012
「とにかく。俺はサクヤを助けに行く。たとえ一人でもな。銃殺の日取りと場所が分かったら教えろ。盛大にぶち壊してやる」
コトネに叱られた男たちが肩を落としている中、コウが立ち上がった。
ソウジはそれに頷いた。彼ももはや、コウを止める気など無かった。
「分かった。明日までに調べて、知らせる。これほど性急に事を進めようとしているんだ。大方、この二、三日の間だろうな」
そこまで言ったところで、ソウジはただしと付け加えた。
「部下の連中には教えるなよ? これはあくまでも、俺たちだけの問題なのだ」
「分かってらぁ」
片手を上げて店を出て行くコウの背中を追うようにミツルも立ち上がる。
「ところで、延槻。お前、部下たちはどうした」
彼はそこで思い出したように尋ねた。
「開拓村に置いてきたわよ」
当たり前でしょと、コトネが答える。
「大丈夫なのか」
ミツルはわずかに眉を潜めた。
「アイツらなら、大丈夫よ」
それにコトネは、はっきりとした声で応じた。
そもそも、彼女に帝都へ行くよう促したのは開拓部隊の部下たちだった。
休暇で朝早くから帝都に繰り出していた開拓民たちが、サクヤ逮捕を知らせる広報紙を手に大急ぎで帰ってたのが今朝。それから、仕事も手に付かない様子のコトネを見かねた部下たちが、半ば追い出すように彼女を帝都へ向かわせたのだ。
もちろん。それが部下からの心遣いだったとしても、任務中に指揮官が部隊から離れるなどあってはならない。ミツルたちの下を訪れた時点で彼女は軍命に背いていることになる。
そして、その責任を部下に負わせるようなこともあってはならない。
「だから、これは私の独断専行だって、どんな馬鹿にでも分かるよう、書置きを残してきたわ。あいつらにも、もしも帝都から軍の誰かが来て、どんなに問い詰められても、気付いた時にはいなかったと答えるように厳命してきた。もしも白状したら、しなかった時よりも余程酷い目に遭わせてやるってね」
「そうか」
彼女らしいその物言いに、ミツルは安堵したような笑みを零した。
「それじゃあ、今夜は? アテはあるのか?」
もちろん、寝床について訊いたのだ。
「無いわよ、そんなもの。着の身着のままで飛び出してきたんだもの」
はーと息を吐きだしながら、今さら困ったようにコトネが答える。
「なら、そうだな……嫌でなければ、俺の部屋に泊まるか?」
「それはありがたいけど……」
ミツルの提案に、コトネは遠慮がちに答えた。
「アンタはどうするのよ? ……まさか」
「何考えてんだ馬鹿」
ハッとして我が身を抱きしめるようにした彼女へ、ミツルが呆れたように息を吐く。
コトネがムッとした顔になる。何故か恨みがましい目で睨まれて、どうしろっていうんだとミツルは肩を竦めた。

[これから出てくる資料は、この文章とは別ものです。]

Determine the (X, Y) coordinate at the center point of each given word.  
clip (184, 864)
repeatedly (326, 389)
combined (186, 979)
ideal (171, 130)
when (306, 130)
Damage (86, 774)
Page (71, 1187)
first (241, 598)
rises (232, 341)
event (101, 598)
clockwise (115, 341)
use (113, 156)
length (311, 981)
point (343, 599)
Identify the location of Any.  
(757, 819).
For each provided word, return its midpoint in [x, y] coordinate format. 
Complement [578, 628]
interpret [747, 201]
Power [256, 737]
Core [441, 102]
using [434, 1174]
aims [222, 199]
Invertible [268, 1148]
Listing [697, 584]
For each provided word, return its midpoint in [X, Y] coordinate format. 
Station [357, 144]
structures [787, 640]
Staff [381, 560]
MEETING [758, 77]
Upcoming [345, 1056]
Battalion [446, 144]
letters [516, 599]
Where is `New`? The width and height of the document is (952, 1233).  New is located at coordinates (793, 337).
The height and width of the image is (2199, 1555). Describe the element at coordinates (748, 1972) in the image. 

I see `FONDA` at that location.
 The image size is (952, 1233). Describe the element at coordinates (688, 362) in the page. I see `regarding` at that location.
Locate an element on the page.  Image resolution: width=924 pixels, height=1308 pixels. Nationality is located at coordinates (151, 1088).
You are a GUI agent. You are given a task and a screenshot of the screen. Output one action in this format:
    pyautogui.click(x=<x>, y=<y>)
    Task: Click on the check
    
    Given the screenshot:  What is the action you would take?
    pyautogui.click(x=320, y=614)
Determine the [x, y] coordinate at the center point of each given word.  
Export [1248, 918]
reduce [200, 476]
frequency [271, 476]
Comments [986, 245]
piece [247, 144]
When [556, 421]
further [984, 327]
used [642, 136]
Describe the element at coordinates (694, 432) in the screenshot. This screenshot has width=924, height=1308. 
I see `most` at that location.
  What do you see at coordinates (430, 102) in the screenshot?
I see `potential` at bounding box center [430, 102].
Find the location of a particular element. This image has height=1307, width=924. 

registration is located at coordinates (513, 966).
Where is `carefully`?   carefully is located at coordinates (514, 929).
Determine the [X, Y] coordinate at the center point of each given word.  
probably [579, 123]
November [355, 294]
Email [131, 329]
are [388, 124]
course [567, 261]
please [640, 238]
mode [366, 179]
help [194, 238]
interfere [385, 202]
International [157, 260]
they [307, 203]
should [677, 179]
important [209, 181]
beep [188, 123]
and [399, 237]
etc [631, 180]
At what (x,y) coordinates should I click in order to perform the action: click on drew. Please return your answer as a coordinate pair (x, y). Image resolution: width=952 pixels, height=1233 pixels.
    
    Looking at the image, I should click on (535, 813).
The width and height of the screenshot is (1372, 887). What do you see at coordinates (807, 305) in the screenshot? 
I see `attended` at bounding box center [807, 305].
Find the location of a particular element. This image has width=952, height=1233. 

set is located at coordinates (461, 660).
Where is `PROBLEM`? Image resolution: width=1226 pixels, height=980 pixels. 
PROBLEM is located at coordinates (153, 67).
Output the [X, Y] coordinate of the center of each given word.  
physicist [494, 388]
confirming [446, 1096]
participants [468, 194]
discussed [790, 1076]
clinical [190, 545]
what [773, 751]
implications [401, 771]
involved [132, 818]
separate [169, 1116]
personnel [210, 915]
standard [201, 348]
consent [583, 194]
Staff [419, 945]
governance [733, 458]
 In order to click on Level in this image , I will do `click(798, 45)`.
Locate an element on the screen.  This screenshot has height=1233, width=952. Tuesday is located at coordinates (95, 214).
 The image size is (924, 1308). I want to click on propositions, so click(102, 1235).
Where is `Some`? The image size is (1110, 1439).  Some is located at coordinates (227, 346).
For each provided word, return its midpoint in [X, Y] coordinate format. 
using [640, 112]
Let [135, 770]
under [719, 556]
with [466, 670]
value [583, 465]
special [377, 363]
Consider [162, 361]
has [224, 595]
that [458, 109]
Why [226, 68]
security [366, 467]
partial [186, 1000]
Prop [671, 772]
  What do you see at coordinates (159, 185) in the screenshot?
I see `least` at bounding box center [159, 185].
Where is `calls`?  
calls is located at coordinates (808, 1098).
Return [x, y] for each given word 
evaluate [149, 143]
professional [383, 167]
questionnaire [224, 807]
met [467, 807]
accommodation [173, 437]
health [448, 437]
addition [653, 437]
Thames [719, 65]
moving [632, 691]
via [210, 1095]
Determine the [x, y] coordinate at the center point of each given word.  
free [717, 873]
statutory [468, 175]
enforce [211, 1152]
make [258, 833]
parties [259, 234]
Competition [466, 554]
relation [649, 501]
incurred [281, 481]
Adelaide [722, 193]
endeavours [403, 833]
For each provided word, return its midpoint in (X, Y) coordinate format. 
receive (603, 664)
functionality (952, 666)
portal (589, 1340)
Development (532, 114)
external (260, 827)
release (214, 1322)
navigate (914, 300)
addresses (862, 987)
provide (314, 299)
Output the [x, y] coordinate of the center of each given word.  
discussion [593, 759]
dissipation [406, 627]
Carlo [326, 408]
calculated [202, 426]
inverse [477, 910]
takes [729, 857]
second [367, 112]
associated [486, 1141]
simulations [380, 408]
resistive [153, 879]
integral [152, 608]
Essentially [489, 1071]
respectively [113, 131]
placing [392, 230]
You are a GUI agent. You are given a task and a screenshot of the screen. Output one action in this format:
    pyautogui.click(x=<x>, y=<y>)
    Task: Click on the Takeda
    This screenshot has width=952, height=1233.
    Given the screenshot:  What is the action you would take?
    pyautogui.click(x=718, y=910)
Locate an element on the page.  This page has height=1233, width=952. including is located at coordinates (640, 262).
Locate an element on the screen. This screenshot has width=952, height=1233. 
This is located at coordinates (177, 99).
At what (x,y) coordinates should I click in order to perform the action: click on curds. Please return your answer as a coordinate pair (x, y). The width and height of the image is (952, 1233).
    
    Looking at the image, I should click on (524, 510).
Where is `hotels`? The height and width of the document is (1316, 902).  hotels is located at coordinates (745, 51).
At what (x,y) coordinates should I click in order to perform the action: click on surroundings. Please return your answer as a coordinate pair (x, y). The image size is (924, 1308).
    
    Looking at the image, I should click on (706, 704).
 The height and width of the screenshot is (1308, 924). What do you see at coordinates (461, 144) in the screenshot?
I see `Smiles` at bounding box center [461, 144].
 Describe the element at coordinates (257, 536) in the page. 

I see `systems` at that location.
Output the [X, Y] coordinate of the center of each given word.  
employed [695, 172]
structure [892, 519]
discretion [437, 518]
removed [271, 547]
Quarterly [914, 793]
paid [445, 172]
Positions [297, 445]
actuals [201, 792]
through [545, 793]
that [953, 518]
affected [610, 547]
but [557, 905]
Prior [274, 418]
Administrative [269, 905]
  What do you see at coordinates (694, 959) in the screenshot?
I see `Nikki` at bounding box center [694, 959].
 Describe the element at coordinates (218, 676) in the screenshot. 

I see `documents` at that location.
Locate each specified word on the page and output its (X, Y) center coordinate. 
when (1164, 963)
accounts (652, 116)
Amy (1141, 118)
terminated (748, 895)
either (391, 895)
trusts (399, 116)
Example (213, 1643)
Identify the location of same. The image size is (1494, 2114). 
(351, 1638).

「俺には隊舎にも部屋があるから、そこで休む。お忘れか。俺は中隊長だぞ」
「はいはい。流石、中隊長殿。階級の高い方はいいですねー」
憎まれ口を返す彼女に、ミツルはふいに真顔になると言った。
「そこでならしばらくは庇ってやれる。それに、お前がいた方が部下たちも言うことを聞くだろうしな」
後半が本心かと、思わずがっくりしたコトネだが、その申し出は彼女にとっても有難い。
「分かった。お世話になろうかしら……ありがと」
精一杯の素直さでお礼を言った彼女に、ミツルはそっぽを向きながら、おう、と応じた。